Moreover, the brand has reduced its emissions by 64% compared to 2018, Dumas added: “Nature is a source of exceptional material and lies at the heart of our model.”
Outlook on luxury
Over the past few years designer brands have struggled to acclimatize to the new reality of weaker Chinese consumer demand and Gen Z shoppers who don’t identify as much value in materialistic goods.
On the contrary, Dumas reported: “In 2024, all regions have shown solid performance. France +13% and Europe +19% recorded strong progressions sustained by robust demand.

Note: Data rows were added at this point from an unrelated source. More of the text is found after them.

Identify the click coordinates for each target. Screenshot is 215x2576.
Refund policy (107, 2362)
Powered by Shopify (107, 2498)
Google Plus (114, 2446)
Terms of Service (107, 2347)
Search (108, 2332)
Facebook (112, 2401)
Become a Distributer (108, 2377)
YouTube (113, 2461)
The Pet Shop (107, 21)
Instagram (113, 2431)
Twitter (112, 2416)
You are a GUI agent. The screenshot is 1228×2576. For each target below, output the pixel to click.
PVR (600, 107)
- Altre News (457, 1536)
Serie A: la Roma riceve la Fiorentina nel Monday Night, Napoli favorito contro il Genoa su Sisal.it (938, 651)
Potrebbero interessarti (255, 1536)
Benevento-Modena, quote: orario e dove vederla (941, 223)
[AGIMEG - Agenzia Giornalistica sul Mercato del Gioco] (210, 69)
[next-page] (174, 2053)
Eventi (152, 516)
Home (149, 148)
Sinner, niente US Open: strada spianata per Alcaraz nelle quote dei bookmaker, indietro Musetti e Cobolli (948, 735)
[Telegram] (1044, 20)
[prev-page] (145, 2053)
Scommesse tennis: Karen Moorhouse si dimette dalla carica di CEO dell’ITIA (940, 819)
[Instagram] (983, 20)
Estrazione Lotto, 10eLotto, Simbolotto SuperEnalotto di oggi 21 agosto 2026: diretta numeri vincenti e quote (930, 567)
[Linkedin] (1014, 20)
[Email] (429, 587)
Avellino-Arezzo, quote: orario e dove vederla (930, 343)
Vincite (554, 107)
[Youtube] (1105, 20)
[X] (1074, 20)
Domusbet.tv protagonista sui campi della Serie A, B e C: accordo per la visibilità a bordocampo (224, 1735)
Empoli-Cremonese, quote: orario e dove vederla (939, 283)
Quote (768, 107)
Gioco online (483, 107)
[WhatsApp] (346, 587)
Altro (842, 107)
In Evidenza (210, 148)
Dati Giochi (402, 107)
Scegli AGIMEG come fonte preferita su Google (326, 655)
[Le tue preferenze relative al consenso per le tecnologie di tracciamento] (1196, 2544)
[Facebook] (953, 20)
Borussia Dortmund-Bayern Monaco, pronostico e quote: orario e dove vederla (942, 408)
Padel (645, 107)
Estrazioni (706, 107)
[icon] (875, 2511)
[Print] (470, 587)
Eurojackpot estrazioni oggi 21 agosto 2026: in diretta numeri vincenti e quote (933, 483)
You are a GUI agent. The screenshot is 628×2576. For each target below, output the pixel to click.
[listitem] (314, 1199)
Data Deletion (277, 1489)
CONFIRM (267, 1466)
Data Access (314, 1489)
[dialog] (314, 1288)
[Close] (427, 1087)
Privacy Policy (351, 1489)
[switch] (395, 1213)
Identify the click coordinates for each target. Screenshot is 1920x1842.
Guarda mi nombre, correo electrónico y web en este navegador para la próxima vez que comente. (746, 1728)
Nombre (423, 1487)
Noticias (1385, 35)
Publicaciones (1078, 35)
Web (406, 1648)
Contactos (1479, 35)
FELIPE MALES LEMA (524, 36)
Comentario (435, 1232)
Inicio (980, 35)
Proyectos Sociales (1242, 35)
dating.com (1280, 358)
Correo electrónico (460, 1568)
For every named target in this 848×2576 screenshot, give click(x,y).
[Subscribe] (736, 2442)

Japan +23% benefited from sustained and regular growth carried by the fidelity of its local customers.”
Asia also had “remarkable progression,” up 7% Dumas added, and while the Middle East still represents just 4% of its revenue, it saw growth of 110%.
The fashion house—established in the 1830s—is setting itself up for the long-term.
Dumas said its success in 2024 was courtesy of “divisions supported by artistic directors, a very demanding quality, preservation and transmission of our know-how.”
He added: “Long-standing and new customers were present everywhere in the world. In 2024, the house stayed its course maintaining its equilibria attached more than ever to the respect of its values.
“We pursued strategic investments in our production capacity to secure our supply chain and prepare the future, as well as in our network everywhere in the world, to accompany the dynamism of sale in the long term of the house.”